┏━━

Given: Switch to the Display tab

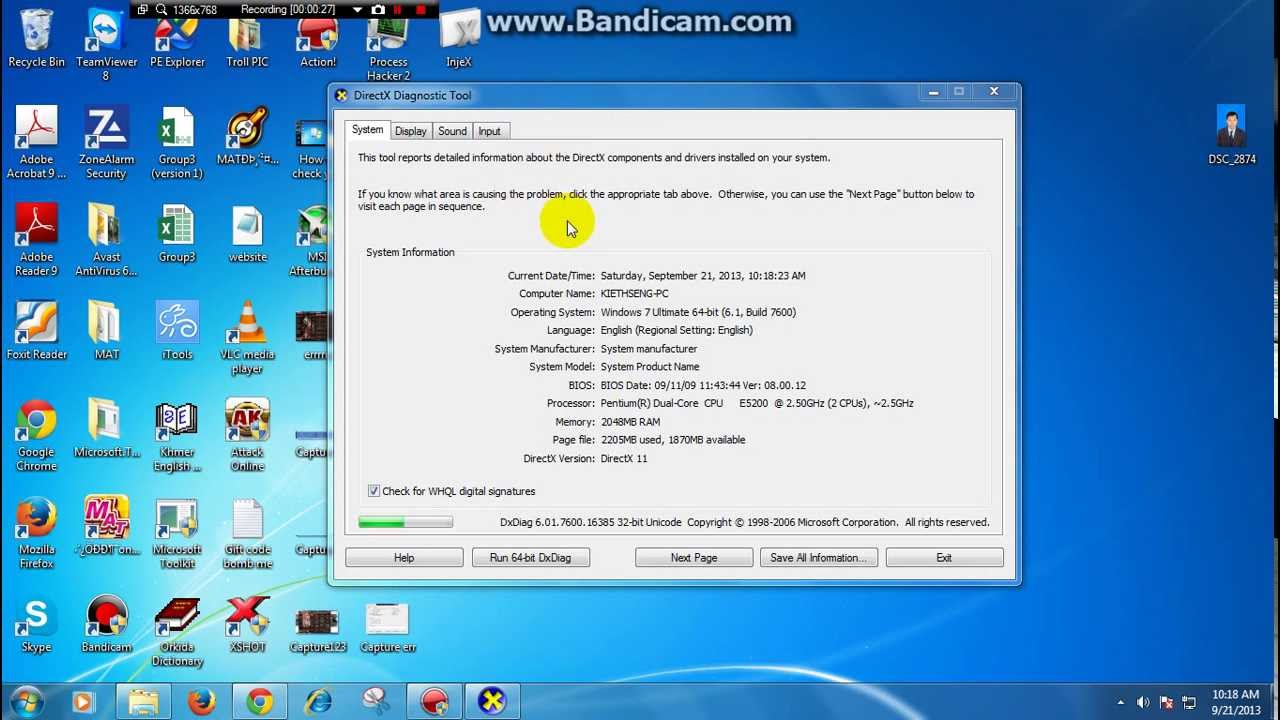Looking at the screenshot, I should [x=410, y=131].
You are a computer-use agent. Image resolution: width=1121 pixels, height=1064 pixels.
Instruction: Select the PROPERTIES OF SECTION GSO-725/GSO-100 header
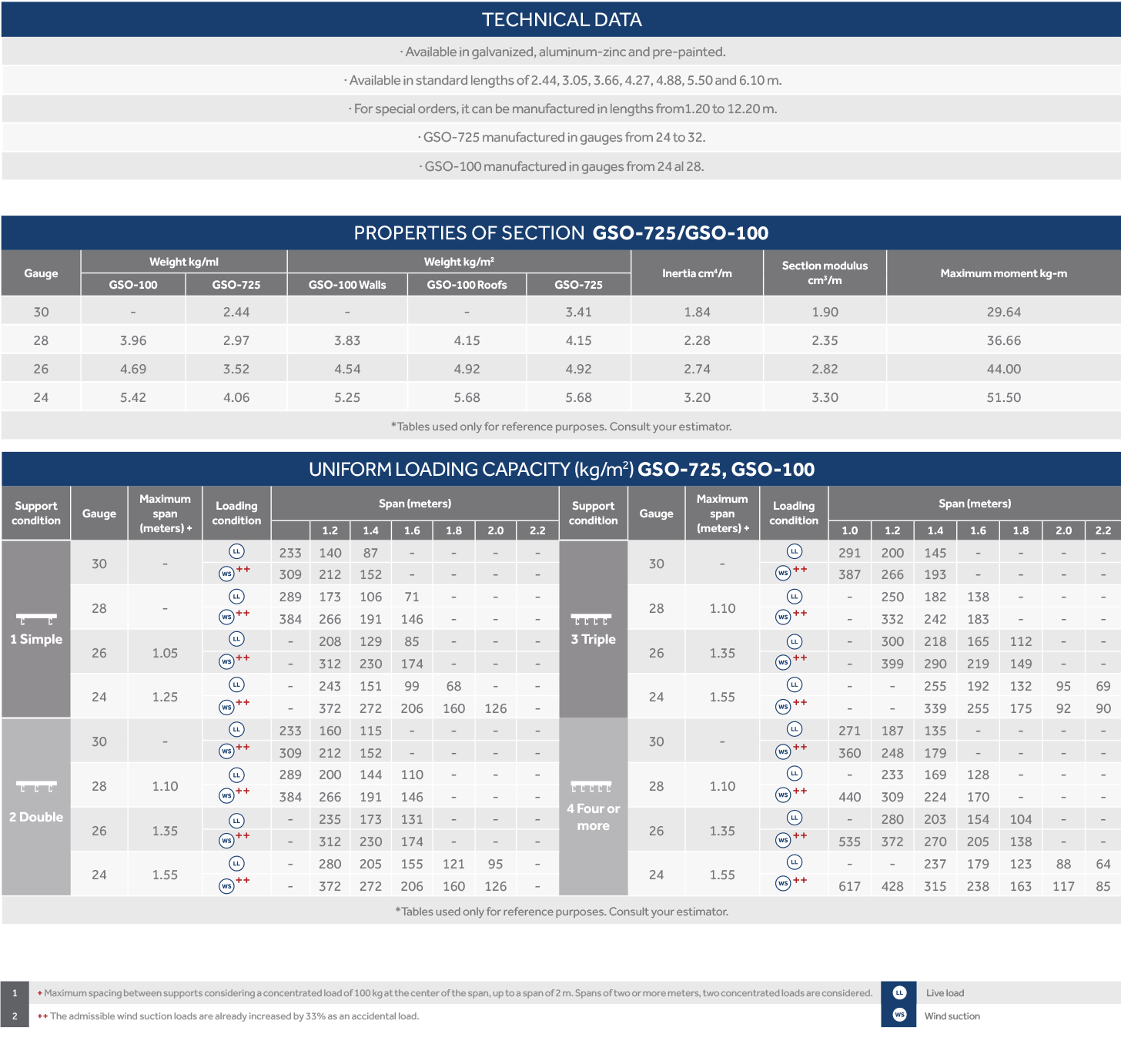click(560, 233)
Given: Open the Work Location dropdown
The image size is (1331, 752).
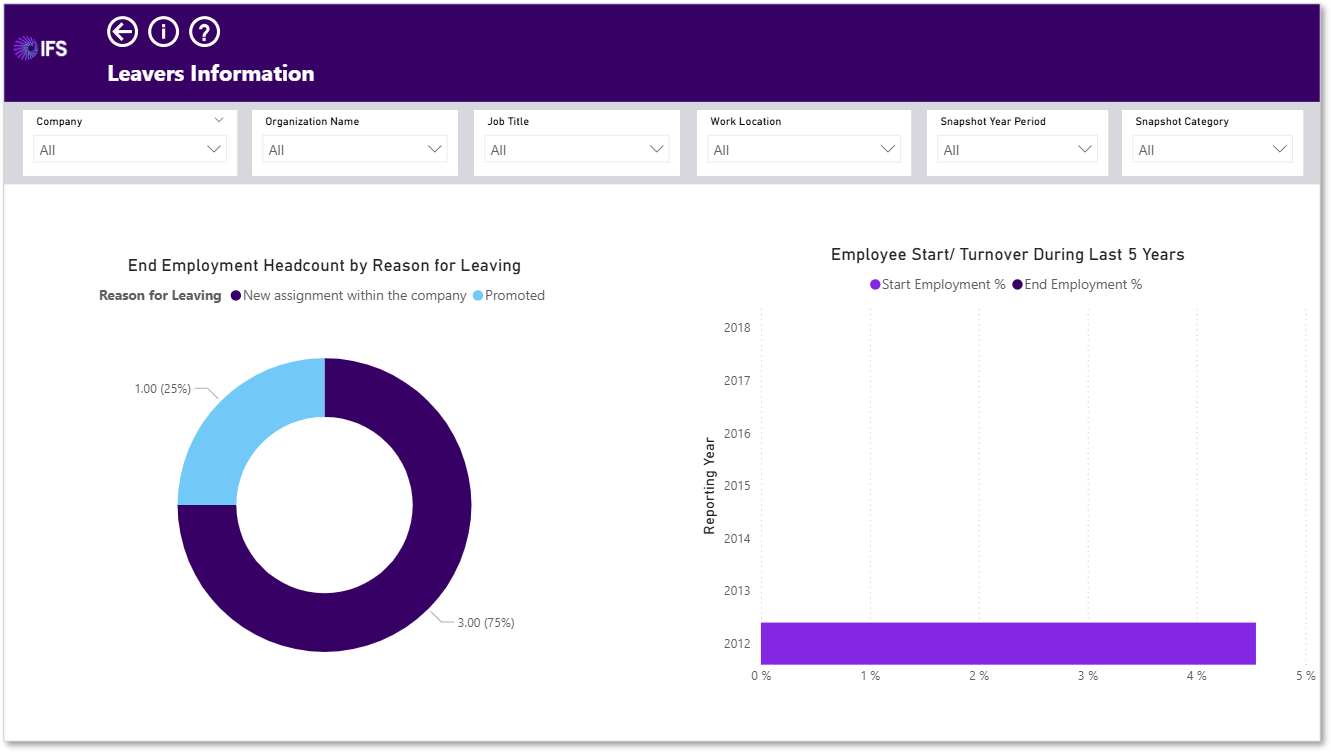Looking at the screenshot, I should 804,149.
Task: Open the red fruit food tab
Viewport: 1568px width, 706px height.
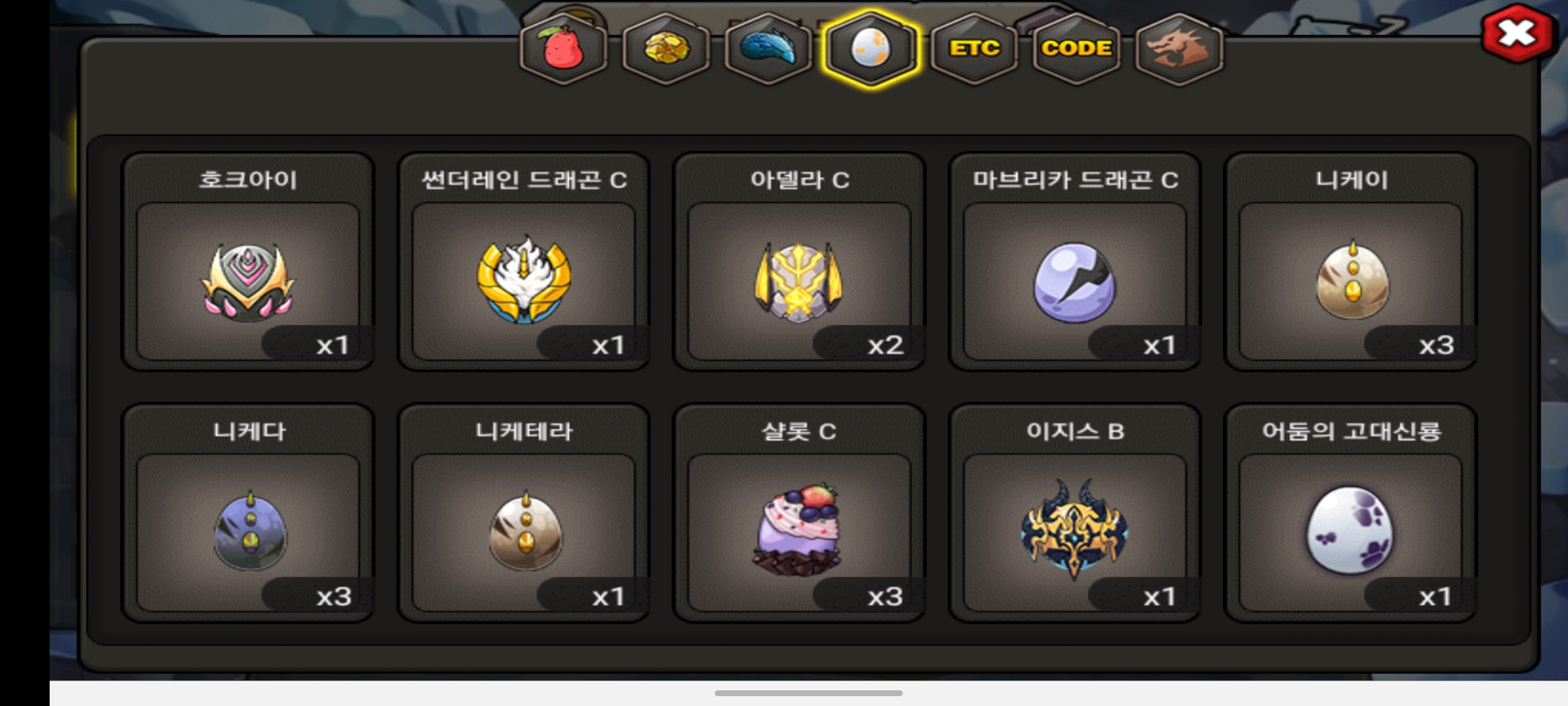Action: tap(563, 48)
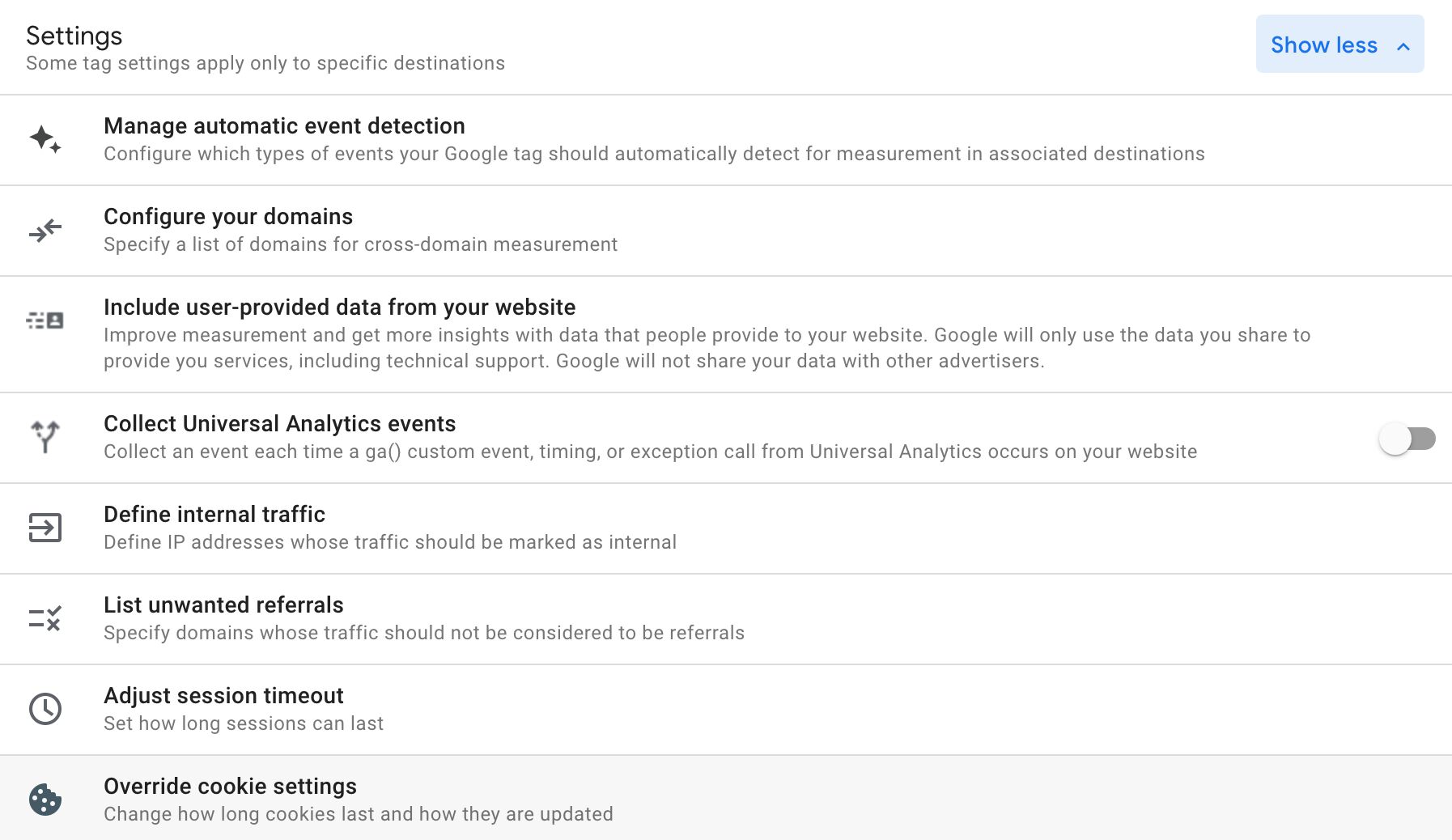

┗━━

■ **What to produce**
Every line from the line containing "Given: Open the Work Location dropdown" through the last line above is to be printed exactly. Pictures are not copied.

■ **Response to the exercise**
Given: Open the Work Location dropdown
The image size is (1331, 752).
Looking at the screenshot, I should 804,149.
Task: Open the red fruit food tab
Viewport: 1568px width, 706px height.
Action: tap(563, 48)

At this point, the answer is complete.